Após o achado da imagem, a devoção popular imediatamente começou, pois lá era caminho de muitos viajantes, já que o lugar era próximo da “Estrada do Utinga”, fato que ajudou a propagar a devoção que ali se iniciava. Pouco mais de vinte anos depois, o Bispo da época Dom Bartolomeu de Pilar esteve na capela atraído pela grande devoção que ali se consolidava, na ocasião, Plácido sugeriu ao bispo a construção de uma nova igreja, cuja sugestão foi prontamente aceita, sendo erguida entre 1730 e 1744.
No ano de 1793, o governador Sousa Coutinho teve a ideia de organizar uma grande feira com produtos agrícolas e extrativistas para serem comercializados no período em que se costumava celebrar a festa (mês de agosto). Porém, em junho de 1793 este fica doente, condenado a não comparecer a festa, fez a promessa que se caso melhorasse, iria buscar a imagem, levá-la para a capela de seu palácio e depois voltaria com ela para a sítio de Nazaré. Graça alcançada, promessa cumprida. Temos então em 8 de setembro de 1793 o primeiro Círio de Nazaré.
A atual Igreja, que se seguiu a outras construídas no mesmo local daquela que o Caboclo Plácido edificou, foi construída no século XX. Em seu interior, enriquecido por belos mosaicos e vitrais, temos contada a história da Virgem Maria e da sua invocação sob o nome de Nazaré.

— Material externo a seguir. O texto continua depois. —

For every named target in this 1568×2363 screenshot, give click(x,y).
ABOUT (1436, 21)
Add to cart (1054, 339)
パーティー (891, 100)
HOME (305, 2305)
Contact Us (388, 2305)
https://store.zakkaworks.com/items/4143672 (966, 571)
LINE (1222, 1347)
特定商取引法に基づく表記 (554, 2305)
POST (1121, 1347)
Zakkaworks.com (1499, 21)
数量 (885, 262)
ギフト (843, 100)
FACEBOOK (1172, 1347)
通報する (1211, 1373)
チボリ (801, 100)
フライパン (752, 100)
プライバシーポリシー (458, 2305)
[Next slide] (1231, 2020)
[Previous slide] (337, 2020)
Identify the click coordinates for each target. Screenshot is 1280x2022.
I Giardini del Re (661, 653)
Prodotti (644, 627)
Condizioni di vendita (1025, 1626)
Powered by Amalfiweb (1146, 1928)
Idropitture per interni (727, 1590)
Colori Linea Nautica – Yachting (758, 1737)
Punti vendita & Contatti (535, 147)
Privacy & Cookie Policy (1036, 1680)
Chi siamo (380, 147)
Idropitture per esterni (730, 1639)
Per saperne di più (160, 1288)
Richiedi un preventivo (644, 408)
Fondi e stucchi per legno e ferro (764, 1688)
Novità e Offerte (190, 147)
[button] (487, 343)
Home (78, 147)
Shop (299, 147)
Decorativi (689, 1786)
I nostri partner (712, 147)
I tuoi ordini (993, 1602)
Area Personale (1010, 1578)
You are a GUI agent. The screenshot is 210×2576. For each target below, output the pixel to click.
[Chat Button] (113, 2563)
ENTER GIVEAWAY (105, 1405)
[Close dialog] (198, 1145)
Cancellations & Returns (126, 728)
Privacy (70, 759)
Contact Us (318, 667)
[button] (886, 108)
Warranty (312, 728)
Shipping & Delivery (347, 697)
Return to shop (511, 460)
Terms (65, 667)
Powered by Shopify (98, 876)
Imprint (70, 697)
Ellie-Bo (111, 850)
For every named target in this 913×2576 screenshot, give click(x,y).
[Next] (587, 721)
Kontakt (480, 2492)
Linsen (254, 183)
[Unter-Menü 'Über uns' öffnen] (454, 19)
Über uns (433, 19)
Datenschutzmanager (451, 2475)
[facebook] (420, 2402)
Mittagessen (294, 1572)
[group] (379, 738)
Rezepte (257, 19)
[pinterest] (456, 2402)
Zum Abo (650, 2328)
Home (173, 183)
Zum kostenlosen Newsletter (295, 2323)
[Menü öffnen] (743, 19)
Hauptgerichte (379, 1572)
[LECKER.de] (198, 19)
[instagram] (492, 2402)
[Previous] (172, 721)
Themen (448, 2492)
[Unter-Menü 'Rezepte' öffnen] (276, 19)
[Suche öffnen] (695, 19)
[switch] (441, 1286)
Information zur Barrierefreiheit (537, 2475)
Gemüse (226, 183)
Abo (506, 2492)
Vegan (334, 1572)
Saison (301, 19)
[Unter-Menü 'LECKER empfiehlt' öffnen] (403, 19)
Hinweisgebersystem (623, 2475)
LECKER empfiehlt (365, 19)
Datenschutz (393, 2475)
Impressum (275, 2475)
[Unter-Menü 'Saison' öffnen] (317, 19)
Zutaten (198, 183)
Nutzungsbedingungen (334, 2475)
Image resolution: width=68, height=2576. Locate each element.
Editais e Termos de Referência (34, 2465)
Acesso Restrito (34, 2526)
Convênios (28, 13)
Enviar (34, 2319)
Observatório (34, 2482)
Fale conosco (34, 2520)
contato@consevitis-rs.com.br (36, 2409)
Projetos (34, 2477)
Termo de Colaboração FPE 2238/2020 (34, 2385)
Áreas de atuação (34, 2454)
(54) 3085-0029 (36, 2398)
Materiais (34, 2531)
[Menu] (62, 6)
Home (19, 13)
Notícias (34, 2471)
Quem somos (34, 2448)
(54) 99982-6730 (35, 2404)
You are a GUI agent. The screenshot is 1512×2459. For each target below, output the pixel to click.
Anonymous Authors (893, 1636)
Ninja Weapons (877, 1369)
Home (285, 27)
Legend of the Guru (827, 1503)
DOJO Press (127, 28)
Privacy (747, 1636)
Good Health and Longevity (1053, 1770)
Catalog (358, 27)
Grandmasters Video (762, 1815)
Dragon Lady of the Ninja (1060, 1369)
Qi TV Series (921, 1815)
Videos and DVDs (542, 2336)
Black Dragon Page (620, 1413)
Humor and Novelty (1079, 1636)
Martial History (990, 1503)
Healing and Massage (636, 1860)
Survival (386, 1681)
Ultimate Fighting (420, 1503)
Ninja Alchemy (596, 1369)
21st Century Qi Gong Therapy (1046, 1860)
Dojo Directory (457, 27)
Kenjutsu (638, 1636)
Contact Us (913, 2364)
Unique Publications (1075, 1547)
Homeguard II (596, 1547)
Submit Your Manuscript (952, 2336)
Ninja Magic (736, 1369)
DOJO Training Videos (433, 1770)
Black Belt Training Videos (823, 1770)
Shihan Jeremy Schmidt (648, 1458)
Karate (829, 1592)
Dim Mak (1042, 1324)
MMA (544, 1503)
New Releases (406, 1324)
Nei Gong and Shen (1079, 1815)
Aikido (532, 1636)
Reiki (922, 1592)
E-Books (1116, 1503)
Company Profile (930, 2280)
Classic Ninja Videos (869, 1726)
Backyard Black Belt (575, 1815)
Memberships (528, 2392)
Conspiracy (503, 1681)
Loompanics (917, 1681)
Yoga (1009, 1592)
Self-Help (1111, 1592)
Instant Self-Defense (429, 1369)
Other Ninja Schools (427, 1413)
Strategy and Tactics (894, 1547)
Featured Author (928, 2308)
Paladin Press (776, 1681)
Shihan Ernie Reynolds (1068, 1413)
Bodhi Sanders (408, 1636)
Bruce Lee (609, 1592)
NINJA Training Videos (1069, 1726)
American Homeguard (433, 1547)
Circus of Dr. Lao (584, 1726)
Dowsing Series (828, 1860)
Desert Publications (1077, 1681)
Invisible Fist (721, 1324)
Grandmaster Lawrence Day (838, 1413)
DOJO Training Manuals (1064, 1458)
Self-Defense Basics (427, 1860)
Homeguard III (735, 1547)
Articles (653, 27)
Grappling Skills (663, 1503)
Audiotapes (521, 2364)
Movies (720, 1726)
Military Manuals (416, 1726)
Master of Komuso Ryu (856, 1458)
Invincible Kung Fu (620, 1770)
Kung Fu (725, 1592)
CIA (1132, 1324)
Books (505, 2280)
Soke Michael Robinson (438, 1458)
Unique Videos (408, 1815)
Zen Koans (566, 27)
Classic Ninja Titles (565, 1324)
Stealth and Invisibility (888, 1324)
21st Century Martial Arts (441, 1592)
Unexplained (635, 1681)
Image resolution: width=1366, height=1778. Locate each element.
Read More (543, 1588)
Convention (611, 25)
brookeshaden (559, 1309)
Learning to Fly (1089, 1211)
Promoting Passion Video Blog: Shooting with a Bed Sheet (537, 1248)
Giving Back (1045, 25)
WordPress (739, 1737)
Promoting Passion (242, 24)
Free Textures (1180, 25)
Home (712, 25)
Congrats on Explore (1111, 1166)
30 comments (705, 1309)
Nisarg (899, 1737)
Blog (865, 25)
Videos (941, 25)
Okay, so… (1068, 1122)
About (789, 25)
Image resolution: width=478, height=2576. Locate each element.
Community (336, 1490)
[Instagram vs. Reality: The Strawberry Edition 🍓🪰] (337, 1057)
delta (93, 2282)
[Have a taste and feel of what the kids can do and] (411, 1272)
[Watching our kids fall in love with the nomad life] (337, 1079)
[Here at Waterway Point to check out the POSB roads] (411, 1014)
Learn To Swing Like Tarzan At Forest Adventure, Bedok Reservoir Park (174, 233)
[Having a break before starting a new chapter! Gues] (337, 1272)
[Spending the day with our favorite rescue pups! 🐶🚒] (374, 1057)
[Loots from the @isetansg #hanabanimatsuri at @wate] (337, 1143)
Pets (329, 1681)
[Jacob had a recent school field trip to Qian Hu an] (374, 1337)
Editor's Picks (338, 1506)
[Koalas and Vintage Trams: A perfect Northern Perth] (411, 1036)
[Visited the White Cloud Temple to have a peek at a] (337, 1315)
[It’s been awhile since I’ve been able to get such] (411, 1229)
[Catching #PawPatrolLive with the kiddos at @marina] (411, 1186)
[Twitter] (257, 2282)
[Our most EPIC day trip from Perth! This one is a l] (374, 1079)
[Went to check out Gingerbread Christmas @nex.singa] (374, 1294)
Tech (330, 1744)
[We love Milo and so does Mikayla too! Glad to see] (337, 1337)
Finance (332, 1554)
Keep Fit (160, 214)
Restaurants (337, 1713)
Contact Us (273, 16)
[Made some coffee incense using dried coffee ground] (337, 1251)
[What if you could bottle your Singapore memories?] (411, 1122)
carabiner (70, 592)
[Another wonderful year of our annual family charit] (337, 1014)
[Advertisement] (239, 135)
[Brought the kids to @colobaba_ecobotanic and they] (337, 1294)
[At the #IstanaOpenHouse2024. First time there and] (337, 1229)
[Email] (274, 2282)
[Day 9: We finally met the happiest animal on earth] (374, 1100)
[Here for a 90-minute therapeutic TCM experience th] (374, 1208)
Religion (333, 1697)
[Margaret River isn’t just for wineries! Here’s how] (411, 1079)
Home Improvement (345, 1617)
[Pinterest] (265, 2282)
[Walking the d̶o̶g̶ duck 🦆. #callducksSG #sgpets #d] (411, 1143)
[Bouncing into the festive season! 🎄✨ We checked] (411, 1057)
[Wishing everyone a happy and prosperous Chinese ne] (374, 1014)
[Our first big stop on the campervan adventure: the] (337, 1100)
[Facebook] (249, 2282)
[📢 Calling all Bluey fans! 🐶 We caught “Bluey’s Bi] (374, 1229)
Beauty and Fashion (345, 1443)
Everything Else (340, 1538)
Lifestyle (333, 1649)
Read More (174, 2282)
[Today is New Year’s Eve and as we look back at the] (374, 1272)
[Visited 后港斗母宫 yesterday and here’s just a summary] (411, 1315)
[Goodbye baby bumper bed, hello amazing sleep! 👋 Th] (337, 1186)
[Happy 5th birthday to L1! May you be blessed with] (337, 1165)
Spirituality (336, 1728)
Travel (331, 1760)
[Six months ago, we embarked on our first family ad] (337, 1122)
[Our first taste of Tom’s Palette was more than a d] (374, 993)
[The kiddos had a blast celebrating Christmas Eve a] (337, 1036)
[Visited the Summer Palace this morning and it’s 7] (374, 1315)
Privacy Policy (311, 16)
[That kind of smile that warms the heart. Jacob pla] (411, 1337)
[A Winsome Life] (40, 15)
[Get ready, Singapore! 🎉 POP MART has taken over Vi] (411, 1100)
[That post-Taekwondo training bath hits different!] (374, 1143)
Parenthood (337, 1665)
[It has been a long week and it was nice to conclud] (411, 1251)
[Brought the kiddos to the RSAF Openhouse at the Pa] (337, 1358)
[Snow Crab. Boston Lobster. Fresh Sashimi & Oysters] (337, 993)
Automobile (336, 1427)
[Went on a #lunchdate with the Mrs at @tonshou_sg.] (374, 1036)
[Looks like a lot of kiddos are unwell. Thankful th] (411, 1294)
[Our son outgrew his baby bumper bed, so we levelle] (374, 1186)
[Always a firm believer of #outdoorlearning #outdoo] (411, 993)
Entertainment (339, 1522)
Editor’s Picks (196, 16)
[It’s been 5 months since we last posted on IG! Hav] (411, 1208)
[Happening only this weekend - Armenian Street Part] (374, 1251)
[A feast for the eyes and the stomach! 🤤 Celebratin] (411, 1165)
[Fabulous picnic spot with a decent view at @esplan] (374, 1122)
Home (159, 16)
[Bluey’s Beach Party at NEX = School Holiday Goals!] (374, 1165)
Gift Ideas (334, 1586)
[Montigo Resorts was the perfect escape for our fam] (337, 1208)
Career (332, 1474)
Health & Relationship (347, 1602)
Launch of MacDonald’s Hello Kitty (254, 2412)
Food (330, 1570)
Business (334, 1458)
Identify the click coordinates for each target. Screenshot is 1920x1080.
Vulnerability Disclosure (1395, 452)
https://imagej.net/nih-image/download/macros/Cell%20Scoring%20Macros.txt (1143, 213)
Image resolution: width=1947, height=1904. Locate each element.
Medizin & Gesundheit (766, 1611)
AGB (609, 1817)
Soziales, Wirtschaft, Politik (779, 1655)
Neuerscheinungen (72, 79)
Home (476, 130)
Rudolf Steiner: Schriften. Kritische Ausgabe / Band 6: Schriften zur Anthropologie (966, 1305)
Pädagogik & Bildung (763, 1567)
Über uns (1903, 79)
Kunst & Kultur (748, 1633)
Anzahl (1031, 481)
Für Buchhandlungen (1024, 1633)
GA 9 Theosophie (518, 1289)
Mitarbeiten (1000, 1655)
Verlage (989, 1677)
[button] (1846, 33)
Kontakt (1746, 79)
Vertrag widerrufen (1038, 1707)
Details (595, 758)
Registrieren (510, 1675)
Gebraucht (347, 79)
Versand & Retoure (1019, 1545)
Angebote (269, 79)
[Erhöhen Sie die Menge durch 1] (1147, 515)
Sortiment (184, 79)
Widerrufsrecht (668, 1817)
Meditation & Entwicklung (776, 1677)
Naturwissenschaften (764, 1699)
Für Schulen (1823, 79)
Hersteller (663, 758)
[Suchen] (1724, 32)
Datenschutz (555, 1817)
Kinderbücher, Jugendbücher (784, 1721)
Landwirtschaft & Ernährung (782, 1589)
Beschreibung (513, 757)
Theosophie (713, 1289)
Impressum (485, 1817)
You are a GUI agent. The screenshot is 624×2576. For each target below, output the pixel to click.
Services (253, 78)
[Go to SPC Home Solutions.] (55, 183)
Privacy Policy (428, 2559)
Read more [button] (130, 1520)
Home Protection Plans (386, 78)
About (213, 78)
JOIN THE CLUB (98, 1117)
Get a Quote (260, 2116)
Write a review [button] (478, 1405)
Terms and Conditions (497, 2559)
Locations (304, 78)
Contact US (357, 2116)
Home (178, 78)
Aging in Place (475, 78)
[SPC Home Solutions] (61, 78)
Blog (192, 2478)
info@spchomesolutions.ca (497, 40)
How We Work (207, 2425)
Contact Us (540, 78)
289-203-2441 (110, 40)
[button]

O termo “Círio” tem origem na palavra latina “cereus” (de cera), que significa vela grande de cera, objeto comumente usado para se pagar promessas. Em três de julho de 1793, o governador determina que no final de setembro de cada ano se organizasse festejos em honra a Nossa Senhora de Nazaré no largo de sua ermida, devendo a imagem na véspera ser levada à capela do palácio dos governadores, atual Palácio Lauro Sodré, a fim de ser transferida no dia seguinte novamente para sua ermida. Surge aí a primeira procissão do Círio de Nossa Senhora.
Após a imagem da Virgem Santíssima, é certamente a corda um nos maiores objetos de devoção dos fiéis. Sua origem remonta o ano de 1885, quando na hora da procissão, a baía do Guajará tinha transbordado, para que a berlinda (que era puxada por bois) pudesse avançar, tiveram a ideia de lhe passar uma grande corda em volta, pedindo aos fiéis que a puxassem, dessa forma a berlinda pôde vencer o atoleiro e assim constituiu-se a tradição de atrelar uma corda a berlinda. A Berlinda é o carro mais importante, e sua função é proteger a imagem e proporcionar sua melhor visualização. Além da Berlinda, temos a presença de outros carros que foram surgindo em tempos distintos, e retratam vários episódios ligados a devoção a Virgem de Nazaré, como o milagre de Dom Fuas. Há ainda os carros que retratam aspectos da fé católica, como o da Santíssima Trindade e os Anjos, além da barca dos milagres, que recolhe os objetos em cera levados pelos devotos no cumprimento de suas promessas.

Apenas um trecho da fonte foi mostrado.